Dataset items
--- START ---
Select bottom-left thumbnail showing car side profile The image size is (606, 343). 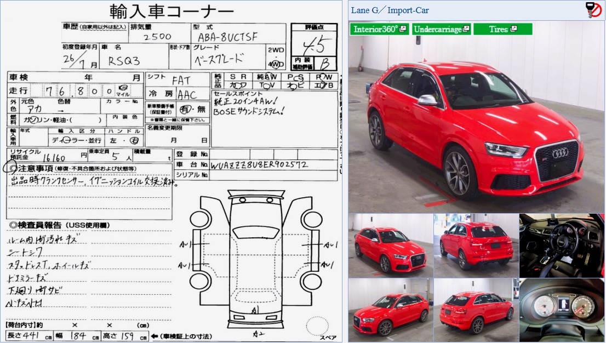click(390, 310)
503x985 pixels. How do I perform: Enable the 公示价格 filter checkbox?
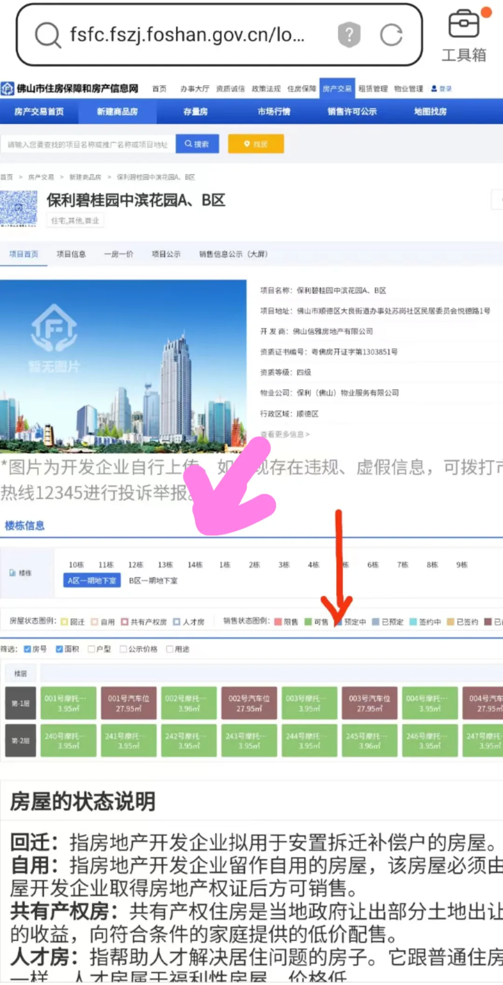coord(123,649)
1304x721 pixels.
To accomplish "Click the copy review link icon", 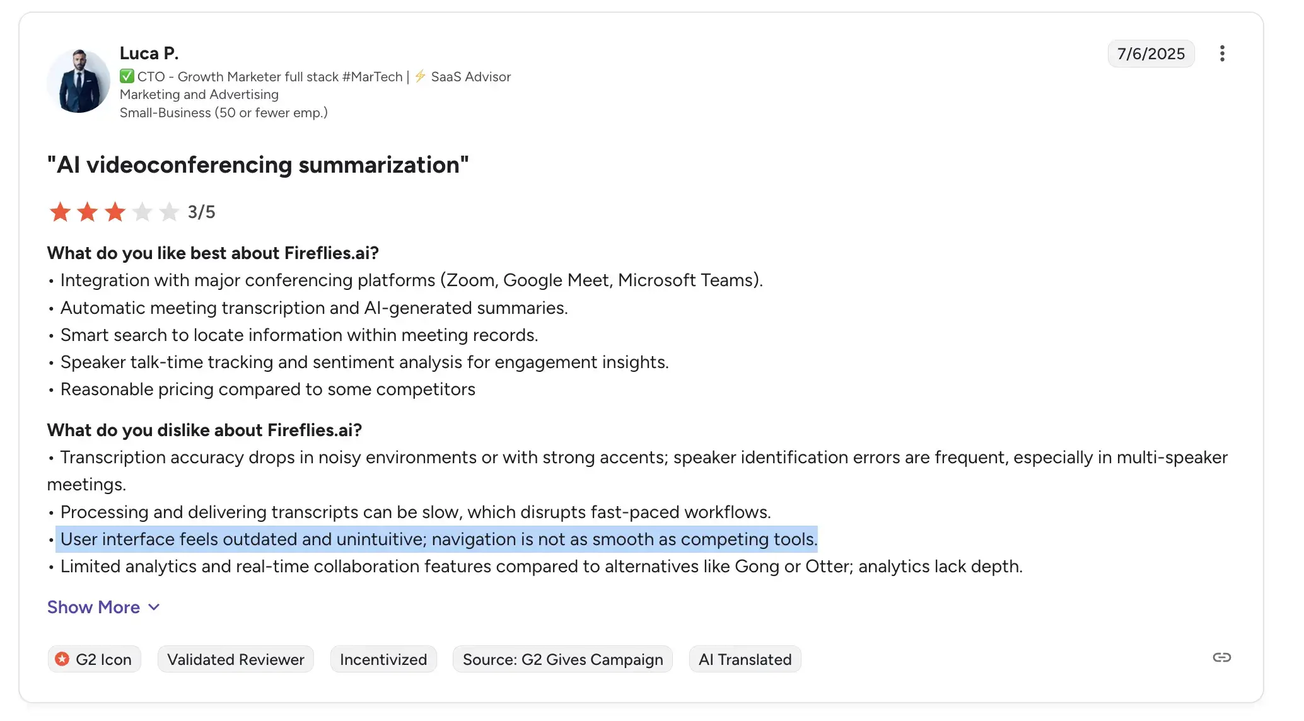I will pos(1221,658).

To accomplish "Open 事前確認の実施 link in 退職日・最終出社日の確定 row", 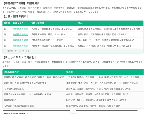I will click(20, 29).
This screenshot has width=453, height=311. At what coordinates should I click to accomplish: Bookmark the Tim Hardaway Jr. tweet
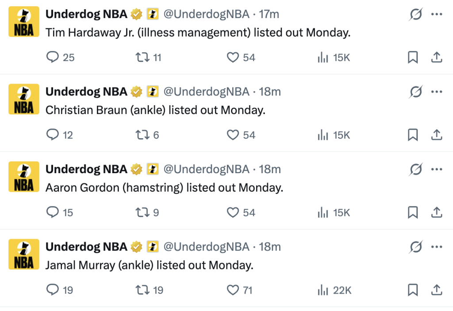413,57
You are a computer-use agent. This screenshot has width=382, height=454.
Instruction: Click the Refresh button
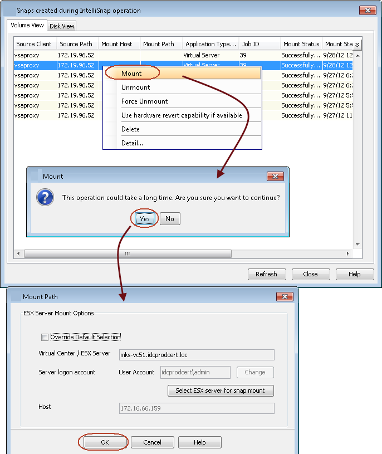(266, 274)
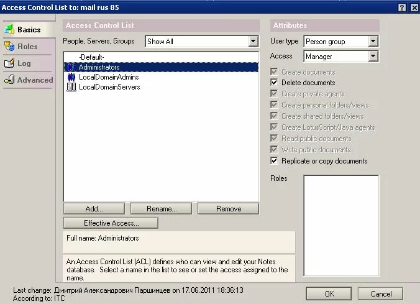Click the Advanced lock icon

pos(9,80)
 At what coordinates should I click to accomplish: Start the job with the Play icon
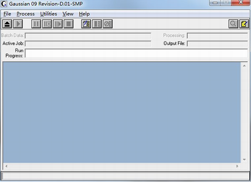(18, 24)
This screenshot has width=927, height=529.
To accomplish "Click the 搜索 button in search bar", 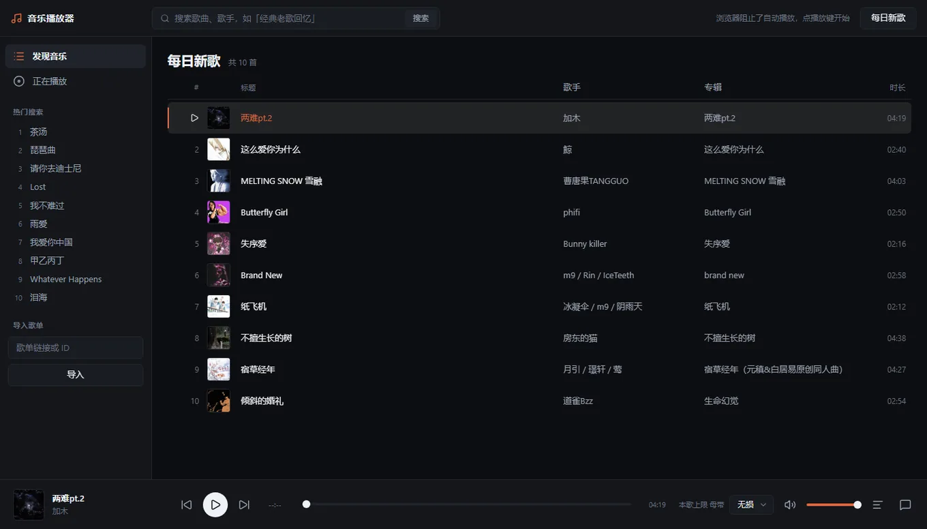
--- END ---
Omit the pictures and retype exactly the lines from the one containing "You are a computer-use" through the end of the entries above.

__Answer to this problem__:
You are a computer-use agent. This screenshot has width=382, height=454.
Instruction: Click the Refresh button
(266, 274)
Click the Advanced lock icon

pos(9,80)
 At what coordinates should I click to accomplish: Start the job with the Play icon
(18, 24)
This screenshot has width=927, height=529.
To accomplish "Click the 搜索 button in search bar", 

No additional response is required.